Ihr Text für die Tage der deutschsprachigen Literatur besteht aus einem einzelnen Satz, der sich über neun Seiten schlängelt. Ein Hund, eine Protagonistin und eine Jury, die nicht ganz versteht, was das soll. Sogar von einem Tabubruch ist die Rede, als einer der Juroren Haider fragt, was sie mit ihrem Text bezwecke. Die Jury diskutiert über Maximalismus, den Vortragsstil und auch darüber, wer im Text eigentlich spricht. Doch genau diese Trennung von handelnder Person, schreibender Person, und der persönlichen Person hinter der schreibenden ist Lydia Haider sehr wichtig – im Gegensatz zum Rest des Literaturwesens, wie es scheint. »Das einzige voll Negative am Bachmannpreis war die Kritik, weil ich etwas ganz anderes erwartet habe. Nämlich eine harte Kritik, die mich zumindest trifft, damit ich nachher mit diesen Emotionen wieder was Neues schreiben kann. Aber das war es nicht. Ich hatte das Gefühl, es ist an ihnen vorbei gegangen oder sie hätten einen anderen Text vor sich gehabt«, sagt Lydia.

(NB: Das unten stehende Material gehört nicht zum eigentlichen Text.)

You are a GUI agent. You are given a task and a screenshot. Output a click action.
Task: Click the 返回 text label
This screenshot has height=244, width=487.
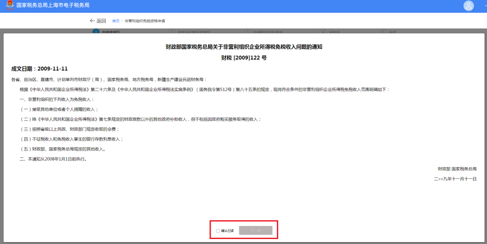click(x=101, y=21)
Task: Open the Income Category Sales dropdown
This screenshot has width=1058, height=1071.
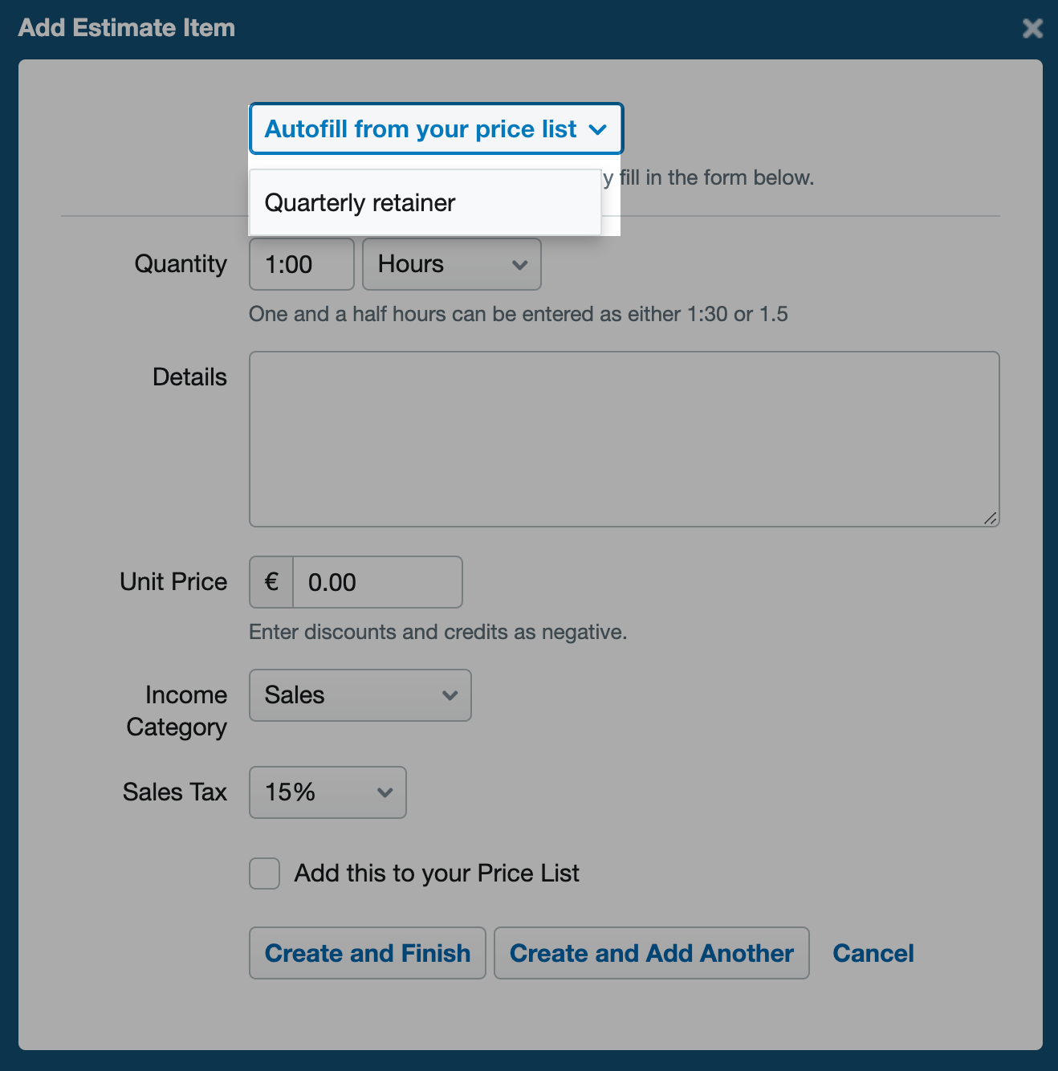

Es sei vergleichbar gewesen mit dem Gefühl, wenn sich jemand nicht mit an deinen Tisch setzen will. Letzteres passiere gar nicht so selten, denn viele schließen von Lydia Haider, der Autorin, nahtlos auf Lydia Haider, die Person. Als sei Abstraktion nicht sowieso Teil jedes Schreibens. Eine fälschliche Annahme, die besonders für Autorinnen eine lange Tradition hat. »Ich glaube, dass man Frauen das nicht zutraut, weil man ja in dieser langen Geschichte immer der Frau die Emotion zugerechnet hat und dem Mann den Verstand. Dass man bei einem Mann, der eine Kunstfigur erschafft, natürlich nicht nachfragt, denn der ist ja gescheit genug, das zu schaffen. Aber bei einer Frau? Selbst Menschen, die meine Sachen und mich gut kennen, glauben immer noch, dass das eins zu eins ist«, sagt Lydia. Es ist nahezu jedem Interview mit Lydia Haider anzukennen, dass zu verstehen versucht wurde, was hinter ihrer ungewöhnlichen Sprache und ihrem radikalen Duktus steckt – um sie schließlich endlich einordnen zu können. Doch genau in diesem Aufbrechen von dogmatischer Einordnung liegt die Essenz ihres Radikalseins. Es ist schwierig, keine starke Meinung zu ihrem Schreiben zu haben, ob im Positiven oder Negativen. »Dieses Gefühl, dass Leute von dir Abstand nehmen, obwohl sie dich als Person gar nicht kennen, sondern nur deine Texte, zeigt wieder, dass sie überhaupt nicht trennen können«, sagt sie. »Aber man bringt sich so auch um viele Gespräche, die vielleicht anecken oder die arg geworden wären. Dann find ich das fad. Und dann gehst du manchmal auch lieber in Lokale, wo einfach keiner weiß, wer du bist.«
Lydia Haiders Text »Am Ball. Wider erbliche Schwachsinnigkeit« feiert als Bühnenstück am 3. Dezember Premiere im Schauspielhaus Wien. »Zertretung« wird in der Theaterfassung im Jänner 2021 im Volkstheater uraufgeführt und sucht in der Romanfassung derzeit nach einem Verlag. »Missgeburt« von Gebenedeit erscheint zu Allerheiligen bei Problembär Records.